Rodeé el mostrador antes de que él saliera por la puerta, y eso que él tampoco perdió el tiempo. Fui a la trastienda, me asomé al servicio y vi que en el suelo no había más que baldosas de vinilo negro y rojo colocadas en forma de tablero de damas. Estaban completamente secas y tan limpias como suelen estarlo.

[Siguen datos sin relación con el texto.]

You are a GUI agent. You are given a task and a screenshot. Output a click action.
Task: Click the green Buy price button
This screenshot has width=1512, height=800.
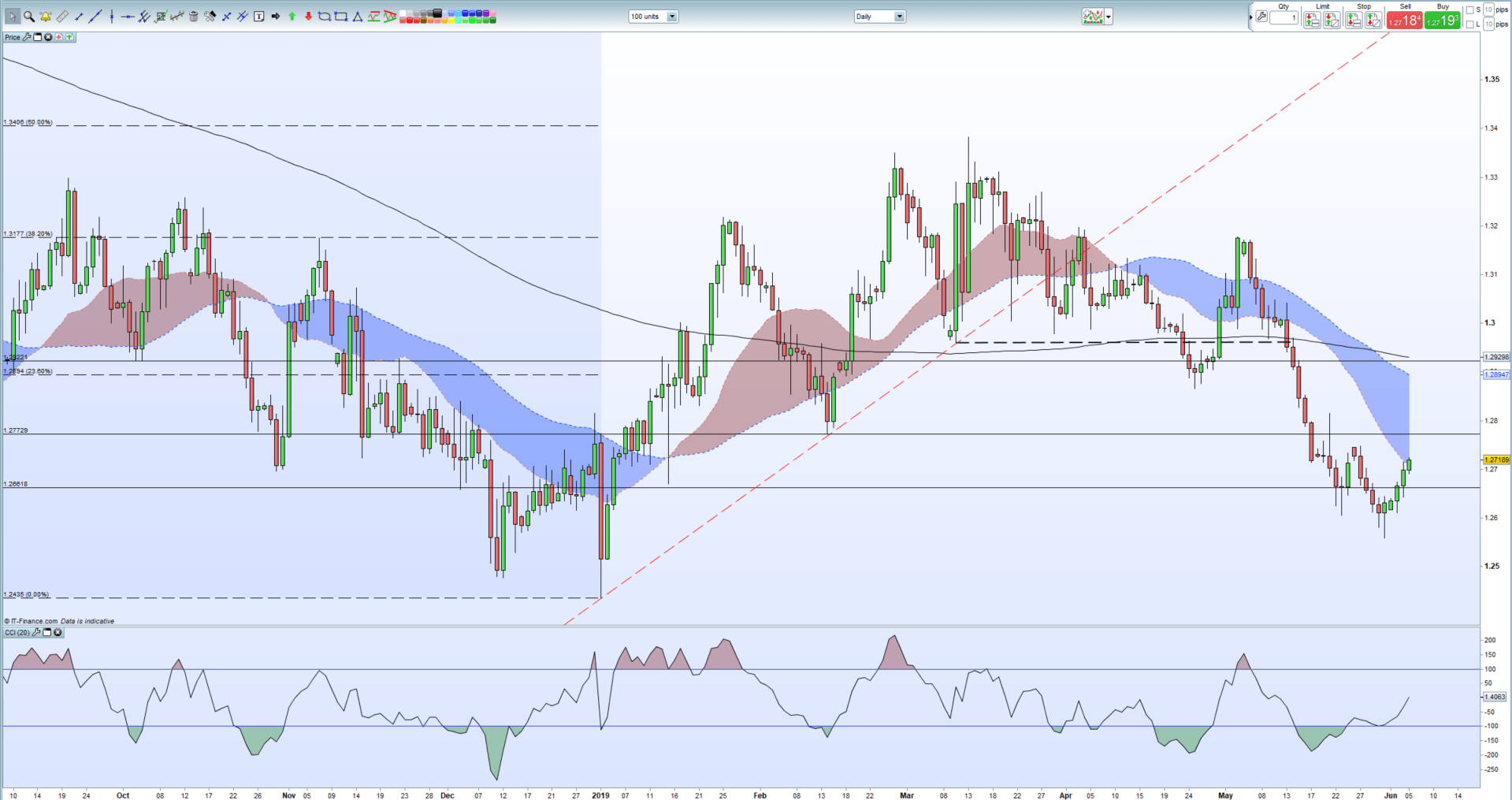coord(1443,21)
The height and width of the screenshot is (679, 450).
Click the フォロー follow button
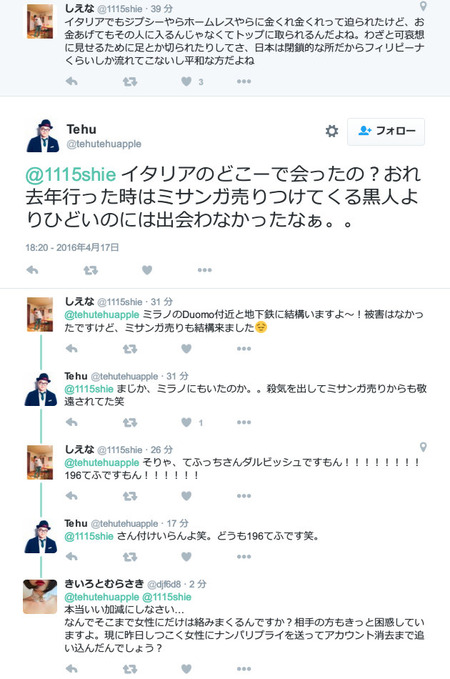(385, 131)

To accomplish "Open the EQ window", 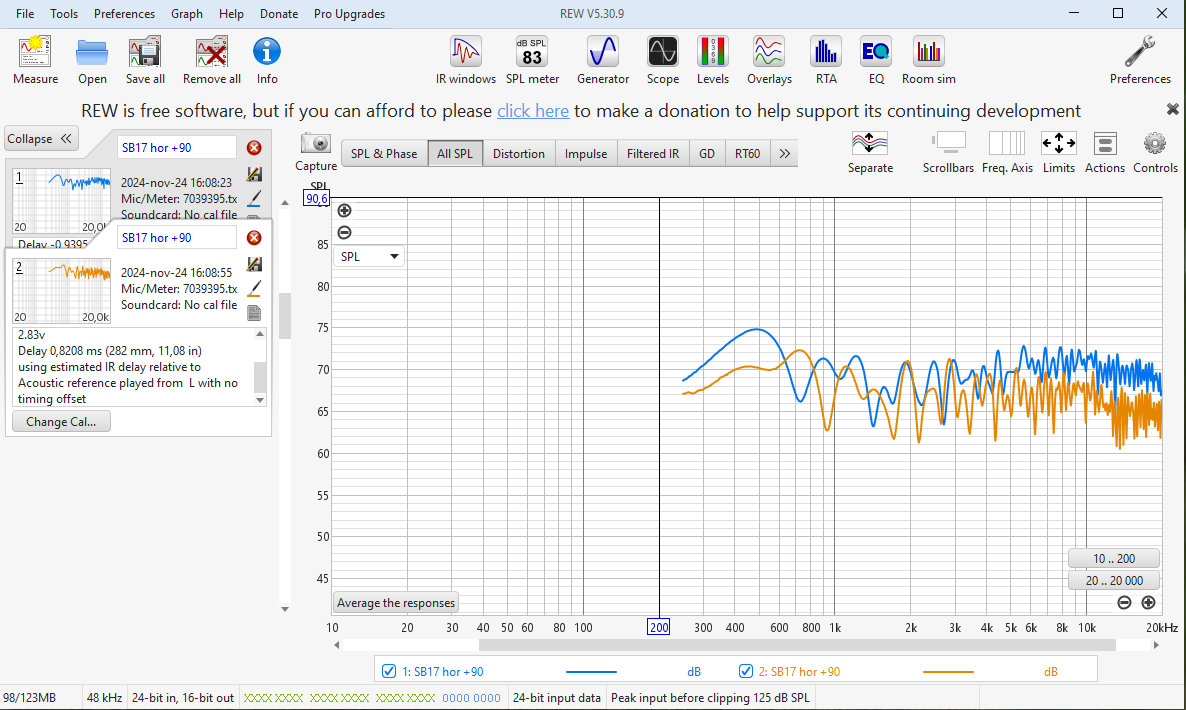I will click(x=875, y=60).
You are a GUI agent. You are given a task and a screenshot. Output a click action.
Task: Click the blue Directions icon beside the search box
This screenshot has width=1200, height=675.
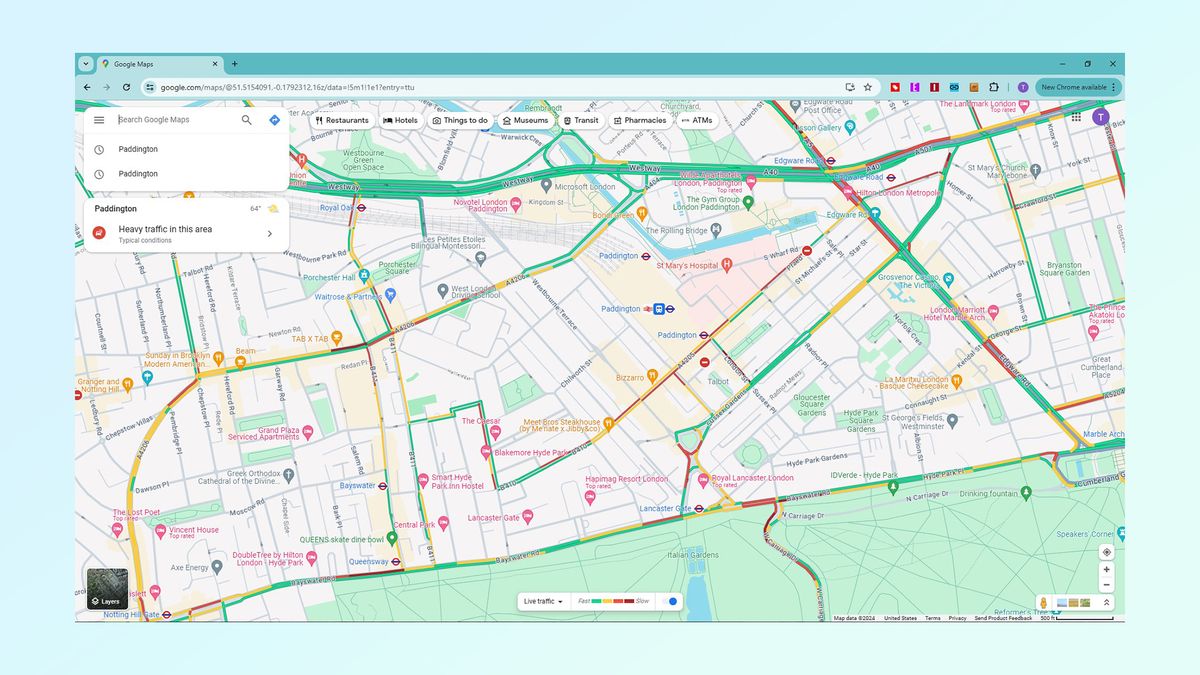point(272,119)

Había un hombre sentado en mi retrete.

Por el aspecto que tenía, se diría que no se encontraba en el sitio que le correspondía. Iba completamente vestido, y llevaba un pantalón gris de piel de tiburón y una chaqueta a cuadros blancos y grises. Su camisa era burdeos y sus zapatos un modelo de puntera perforada viejo y desgastado de un tono entre negro y marrón. Tenía el pelo castaño rojizo y enmarañado y una perilla roja mal cortada y algo canosa. Su cabeza estaba echada hacia atrás y su mandíbula caída, mostrando unos dientes manchados de tabaco que nunca habían conocido los cuidados de un ortodoncista. Los ojos también los tenía abiertos, y eran de un intenso azul celeste.

—Joder…

—¿No sabías que estaba aquí?

—Claro que no.

—Me lo figuraba. ¿Lo reconoces?

—Es el pintor —dije—, el que pagó diez centavos para entrar en la Colección Hewlett. No me acuerdo de cómo se llamaba.

—Turner.

—No, ese es otro pintor, pero era algo así. El encargado sabía cómo se llamaba, le llamó por su nombre… Turnquist.

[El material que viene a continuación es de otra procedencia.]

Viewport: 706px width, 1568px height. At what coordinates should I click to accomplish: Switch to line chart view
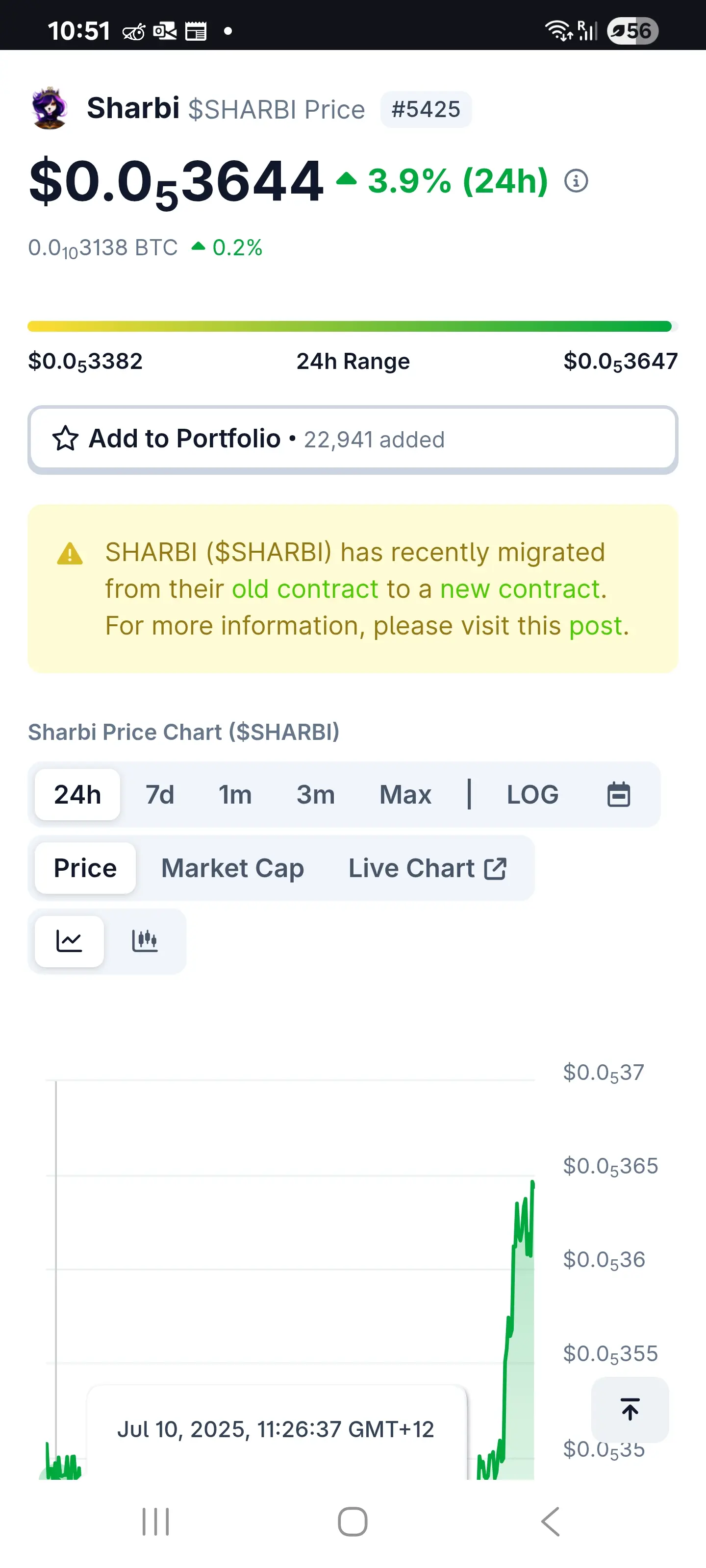[x=70, y=941]
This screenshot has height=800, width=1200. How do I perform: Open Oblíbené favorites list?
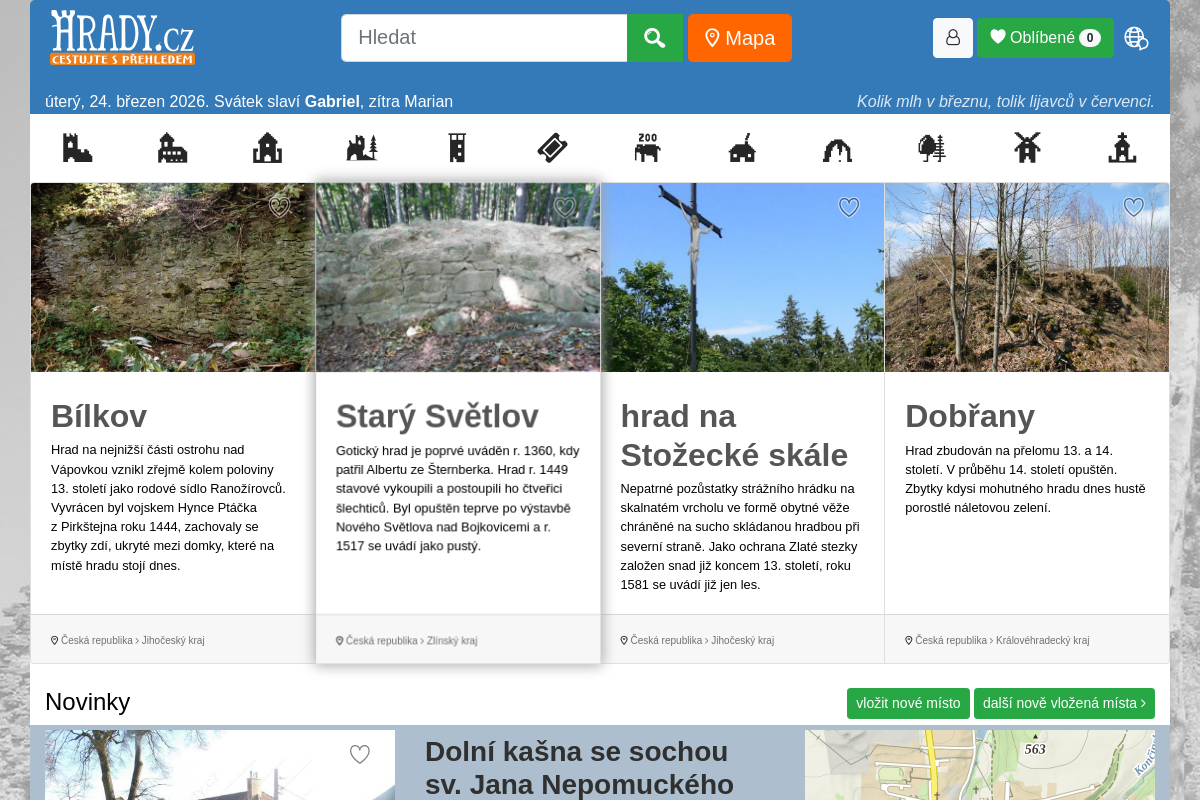(x=1044, y=38)
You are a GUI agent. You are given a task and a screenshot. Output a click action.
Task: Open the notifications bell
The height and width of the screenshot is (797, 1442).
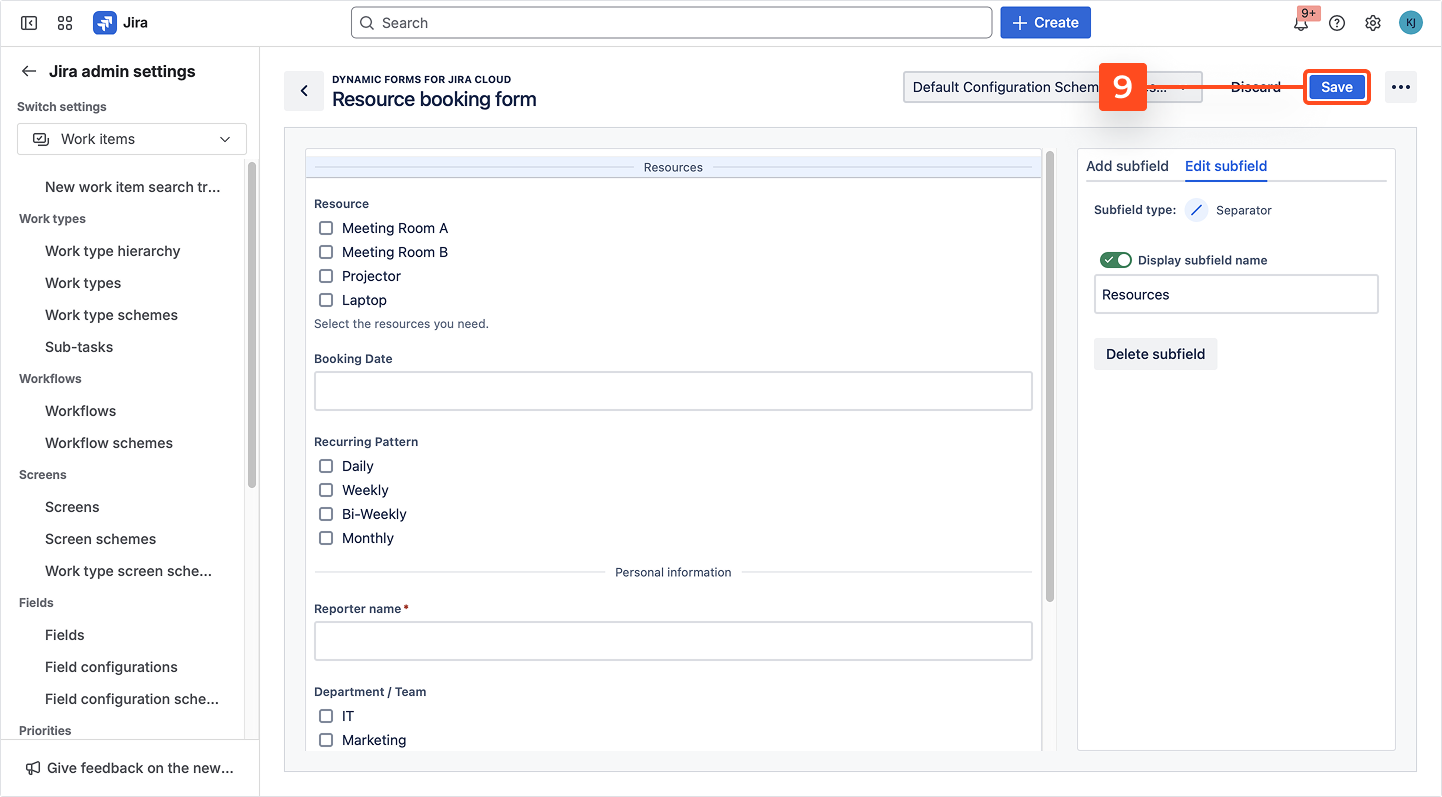pos(1301,24)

—Eso es. Bernie, ¿adónde vas?

—Quiero asegurarme de que no hay nadie en la tienda —dije—. Y también quiero echar el cerrojo y cambiar el cartel de «Abierto» por el de «Cerrado».

—¿Y luego qué?

—No lo sé todavía.

—Oye, Bernie…

—¿Qué?

—Está muerto, ¿verdad?

—Oh, sin duda —respondí.

—Ya decía yo. Creo que voy a vomitar.

—Bueno, si tienes que hacerlo… ¿Pero no puedes esperar a que lo aparte del retrete?